Records from a data source
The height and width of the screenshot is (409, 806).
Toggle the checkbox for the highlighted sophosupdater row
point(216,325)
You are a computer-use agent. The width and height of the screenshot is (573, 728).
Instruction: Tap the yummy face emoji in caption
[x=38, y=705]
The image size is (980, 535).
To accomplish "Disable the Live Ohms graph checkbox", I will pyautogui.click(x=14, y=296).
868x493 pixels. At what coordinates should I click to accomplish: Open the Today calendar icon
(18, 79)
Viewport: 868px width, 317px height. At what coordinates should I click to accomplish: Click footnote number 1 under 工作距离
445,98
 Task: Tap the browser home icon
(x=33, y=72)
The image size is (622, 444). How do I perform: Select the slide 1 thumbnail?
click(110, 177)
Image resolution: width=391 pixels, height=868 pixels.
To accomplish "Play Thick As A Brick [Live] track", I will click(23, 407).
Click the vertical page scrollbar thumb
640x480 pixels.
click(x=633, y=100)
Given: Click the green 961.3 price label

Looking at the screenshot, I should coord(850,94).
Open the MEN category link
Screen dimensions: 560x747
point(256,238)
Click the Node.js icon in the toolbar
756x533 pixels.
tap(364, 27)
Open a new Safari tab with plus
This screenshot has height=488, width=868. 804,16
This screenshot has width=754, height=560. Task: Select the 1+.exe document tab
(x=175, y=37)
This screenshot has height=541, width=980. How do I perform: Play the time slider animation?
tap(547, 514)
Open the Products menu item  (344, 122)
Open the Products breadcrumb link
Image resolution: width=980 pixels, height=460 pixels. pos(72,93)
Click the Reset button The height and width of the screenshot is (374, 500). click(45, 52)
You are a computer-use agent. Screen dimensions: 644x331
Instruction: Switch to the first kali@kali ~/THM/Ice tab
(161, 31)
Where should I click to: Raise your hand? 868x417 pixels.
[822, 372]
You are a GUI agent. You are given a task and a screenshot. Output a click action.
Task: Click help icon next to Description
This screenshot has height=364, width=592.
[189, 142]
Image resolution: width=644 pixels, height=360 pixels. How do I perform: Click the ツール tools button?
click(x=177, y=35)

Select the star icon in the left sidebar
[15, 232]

### ACTIVITY
Copy out the records above exactly.

### ANSWER TO THIS PROBLEM
The height and width of the screenshot is (409, 806).
Toggle the checkbox for the highlighted sophosupdater row
point(216,325)
You are a computer-use agent. The width and height of the screenshot is (573, 728).
Instruction: Tap the yummy face emoji in caption
[x=38, y=705]
The image size is (980, 535).
To accomplish "Disable the Live Ohms graph checkbox", I will pyautogui.click(x=14, y=296).
868x493 pixels. At what coordinates should I click to accomplish: Open the Today calendar icon
(18, 79)
Viewport: 868px width, 317px height. At what coordinates should I click to accomplish: Click footnote number 1 under 工作距离
445,98
 Task: Tap the browser home icon
(x=33, y=72)
The image size is (622, 444). How do I perform: Select the slide 1 thumbnail?
click(110, 177)
Image resolution: width=391 pixels, height=868 pixels.
To accomplish "Play Thick As A Brick [Live] track", I will click(23, 407).
Click the vertical page scrollbar thumb
640x480 pixels.
click(x=633, y=100)
Given: Click the green 961.3 price label

Looking at the screenshot, I should coord(850,94).
Open the MEN category link
Screen dimensions: 560x747
point(256,238)
Click the Node.js icon in the toolbar
756x533 pixels.
tap(364, 27)
Open a new Safari tab with plus
This screenshot has height=488, width=868. 804,16
This screenshot has width=754, height=560. Task: Select the 1+.exe document tab
(x=175, y=37)
This screenshot has height=541, width=980. How do I perform: Play the time slider animation?
tap(547, 514)
Open the Products menu item  (344, 122)
Open the Products breadcrumb link
Image resolution: width=980 pixels, height=460 pixels. pos(72,93)
Click the Reset button The height and width of the screenshot is (374, 500). click(45, 52)
You are a computer-use agent. Screen dimensions: 644x331
Instruction: Switch to the first kali@kali ~/THM/Ice tab
(161, 31)
Where should I click to: Raise your hand? 868x417 pixels.
[822, 372]
You are a GUI agent. You are given a task and a screenshot. Output a click action.
Task: Click help icon next to Description
This screenshot has height=364, width=592.
[189, 142]
Image resolution: width=644 pixels, height=360 pixels. How do I perform: Click the ツール tools button?
click(x=177, y=35)

Select the star icon in the left sidebar
[15, 232]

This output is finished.